Augustus by John Williams
Book club selection this month was an unlikely choice. I’m grateful for the diversion off our typical, contemporary path because I definitely would never have picked up this book otherwise. My knowledge of Roman history is spotty at best (largely informed by Shakespeare), so I didn’t know the story or importance of Augustus the guy before reading this book. If I’m being honest, I don’t really know the story or importance of Augustus the guy after having read it either. Which is not to say I didn’t enjoy it. I took it at face-value and it really holds up on its own as a piece of fiction writing. It’s comprised of letters, journal entries, edicts and memoirs from the people surrounding Augustus, leading up to and during his reign. The prose is beautifully written and Williams does a masterful job at differentiating the many voices of characters through their writing style. The book is mostly well-paced, but seemed to lose steam as it ended. Augustus’s is the penultimate voice you hear in the book, and his perspective isn’t given until that point. At first I liked the restraint that resulted from estimating the make of a man via reflection of his relationships with others, but the conceit dragged on a bit too long for me and, towards the end, started to feel coy and overwrought instead of clever. As much as I enjoyed the writing, I wasn’t left with any strong revelatory feelings about Augustus. Maybe that was the point? It felt like the book did a lot of telling-not-showing about how greatness is or isn’t shaped by destiny, but my main takeaway was more related to the concept of identity, and how it’s externally rather than internally formed. This seems to be William’s third best-acclaimed classic novel of three, despite having won the National Book Award in 1973. I think that’s a result of the genre and form – epistolary historical fiction isn’t everyone’s bag. His other two, Butcher’s Crossing and Stoner, are ostensibly more traditionally told. Given how much I enjoyed Williams’s prose in this funky format, I might have to go back and check out his more novelly novels.
Voor altijd samen, amen by Guus Kuijer
I really enjoyed this sweet and quirky middle grade chapter book. I vowed to read at least 1-2 chapters every day but found myself wanting to read farther beyond my self-imposed milestone. I borrowed this from the library with purely scholarly pursuits in mind. My Dutch teacher had recommended it as a good way to practice. That I ended up enjoying it is going to make the following four books in the Polleke series a much easier challenge than I had anticipated. Polleke is a passionate girl with a crazy family and a great sense of humor. She’s only 11, but Polleke takes on a lot of complicated themes – racism, homosexuality, drug abuse, IVF, homelessness, divorce – with earnestness and levity. Genuinely looking forward to seeing what happens to her next.

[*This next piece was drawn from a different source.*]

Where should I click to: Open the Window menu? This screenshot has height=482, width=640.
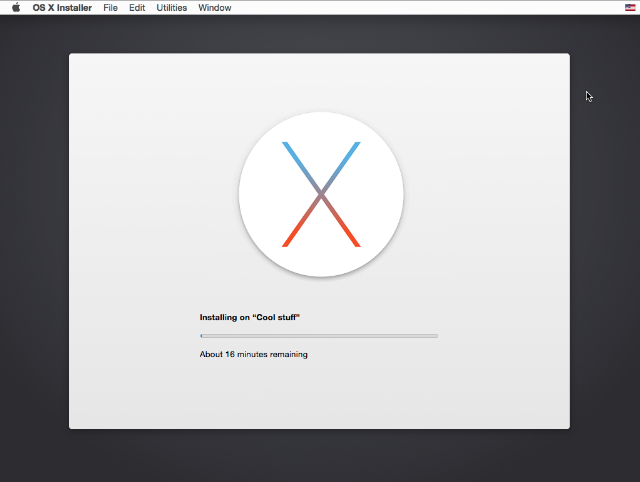tap(215, 8)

Alias Grace by Margaret Atwood
I’m not sure how I’ve gotten through more than 30 years of existence without having read any books by Margaret Atwood, but there you are. I would have started with something a little more predictable, like The Handmaid’s Tale or The Blind Assassin, but it was Alias Grace that showed up in a tiny free public library. Alias Grace takes place in the mid-late 19th century, which has enough inherent creepiness as an era to serve as a perfect setting for a story about a famous murderess, Grace Marks. I’m speeding through this one, gobbling up the descriptions of clothing, stories about immigration by ship, spiritualism, servitude, insane asylums, and all the other rich atmospheric details that help to build the suspense. I’m pretty sure she did it (I kind of hope she did it), and watching Grace interact with her own fractured inner thoughts is fascinating.
On the horizon
I bought a stack of books a few months ago that I’ve been savoring as slowly as possible. Next up from that batch is The Sympathizer by Viet Thanh Nguyen. I don’t know much about it other than that it won the 2016 Pulitzer Prize and is supposed to be written in absurdist and stylized prose, telling the story of a communist sleeper agent in America after the Vietnam War. My feelings about being an American have become even more complicated and ambivalent lately, so I’m ready and eager to take this one on and crack my patriotic identity wide open.